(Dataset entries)
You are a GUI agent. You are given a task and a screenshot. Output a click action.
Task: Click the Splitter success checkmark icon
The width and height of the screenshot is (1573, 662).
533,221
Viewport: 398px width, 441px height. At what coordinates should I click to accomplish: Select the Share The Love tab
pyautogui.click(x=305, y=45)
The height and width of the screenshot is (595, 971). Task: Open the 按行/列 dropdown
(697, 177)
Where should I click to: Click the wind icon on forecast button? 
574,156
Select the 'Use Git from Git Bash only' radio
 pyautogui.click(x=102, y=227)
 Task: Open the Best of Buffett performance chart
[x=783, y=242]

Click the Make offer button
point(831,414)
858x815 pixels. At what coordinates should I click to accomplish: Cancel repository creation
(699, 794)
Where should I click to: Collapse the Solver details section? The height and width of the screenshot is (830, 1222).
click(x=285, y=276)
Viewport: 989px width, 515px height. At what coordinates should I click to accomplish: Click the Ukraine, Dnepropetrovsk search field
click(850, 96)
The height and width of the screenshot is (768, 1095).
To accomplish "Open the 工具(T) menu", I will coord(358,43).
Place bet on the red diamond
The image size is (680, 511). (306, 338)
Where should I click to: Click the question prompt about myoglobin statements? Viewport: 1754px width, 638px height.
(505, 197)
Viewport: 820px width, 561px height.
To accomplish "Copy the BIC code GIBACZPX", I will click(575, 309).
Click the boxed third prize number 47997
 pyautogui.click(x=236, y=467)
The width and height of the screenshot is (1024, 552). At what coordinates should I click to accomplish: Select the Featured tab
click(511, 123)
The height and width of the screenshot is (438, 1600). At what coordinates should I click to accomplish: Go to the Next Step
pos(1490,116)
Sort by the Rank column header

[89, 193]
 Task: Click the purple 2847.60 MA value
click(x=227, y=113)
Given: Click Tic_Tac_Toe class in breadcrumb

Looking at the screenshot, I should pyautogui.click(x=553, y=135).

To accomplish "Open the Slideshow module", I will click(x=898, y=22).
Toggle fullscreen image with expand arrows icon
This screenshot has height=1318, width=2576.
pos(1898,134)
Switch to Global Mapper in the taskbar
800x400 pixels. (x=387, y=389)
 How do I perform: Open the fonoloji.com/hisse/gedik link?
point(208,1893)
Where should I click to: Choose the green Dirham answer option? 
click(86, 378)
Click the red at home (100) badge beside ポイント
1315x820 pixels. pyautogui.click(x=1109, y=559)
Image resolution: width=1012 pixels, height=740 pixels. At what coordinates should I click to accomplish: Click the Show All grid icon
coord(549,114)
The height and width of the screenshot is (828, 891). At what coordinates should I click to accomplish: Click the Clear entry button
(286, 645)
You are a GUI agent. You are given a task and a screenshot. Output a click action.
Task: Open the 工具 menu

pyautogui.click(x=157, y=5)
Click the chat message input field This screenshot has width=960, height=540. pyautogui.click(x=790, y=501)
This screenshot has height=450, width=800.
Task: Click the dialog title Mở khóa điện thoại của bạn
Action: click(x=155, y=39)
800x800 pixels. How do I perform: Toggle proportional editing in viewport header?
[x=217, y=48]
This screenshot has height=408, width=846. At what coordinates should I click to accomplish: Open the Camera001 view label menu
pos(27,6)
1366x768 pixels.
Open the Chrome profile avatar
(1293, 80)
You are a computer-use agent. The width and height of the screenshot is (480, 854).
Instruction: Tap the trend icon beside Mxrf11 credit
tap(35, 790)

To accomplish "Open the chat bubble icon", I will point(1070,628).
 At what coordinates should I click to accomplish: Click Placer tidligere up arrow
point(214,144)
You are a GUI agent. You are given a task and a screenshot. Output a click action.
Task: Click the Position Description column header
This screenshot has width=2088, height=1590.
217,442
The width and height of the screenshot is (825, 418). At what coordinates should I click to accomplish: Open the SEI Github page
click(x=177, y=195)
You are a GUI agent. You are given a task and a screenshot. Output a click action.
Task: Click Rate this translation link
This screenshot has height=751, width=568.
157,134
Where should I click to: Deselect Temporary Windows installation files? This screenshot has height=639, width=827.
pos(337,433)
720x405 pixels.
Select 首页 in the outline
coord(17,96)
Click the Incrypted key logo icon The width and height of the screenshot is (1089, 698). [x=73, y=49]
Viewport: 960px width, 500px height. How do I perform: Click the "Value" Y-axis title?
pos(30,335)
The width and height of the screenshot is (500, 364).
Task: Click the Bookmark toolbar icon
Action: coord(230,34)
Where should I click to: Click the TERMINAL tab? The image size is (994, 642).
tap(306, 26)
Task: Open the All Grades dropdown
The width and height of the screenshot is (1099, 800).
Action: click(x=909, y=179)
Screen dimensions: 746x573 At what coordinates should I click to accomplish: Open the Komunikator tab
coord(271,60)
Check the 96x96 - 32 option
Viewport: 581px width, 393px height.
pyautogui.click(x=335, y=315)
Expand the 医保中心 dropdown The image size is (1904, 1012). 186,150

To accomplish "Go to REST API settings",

• **Work order**
Wherever the word "will" turns up in a line of the entries above, copy that line.

• **Response to this exercise**
To accomplish "Open the 工具(T) menu", I will coord(358,43).
To accomplish "Copy the BIC code GIBACZPX", I will click(575, 309).
To accomplish "Open the Slideshow module", I will click(x=898, y=22).
To accomplish "Open the chat bubble icon", I will point(1070,628).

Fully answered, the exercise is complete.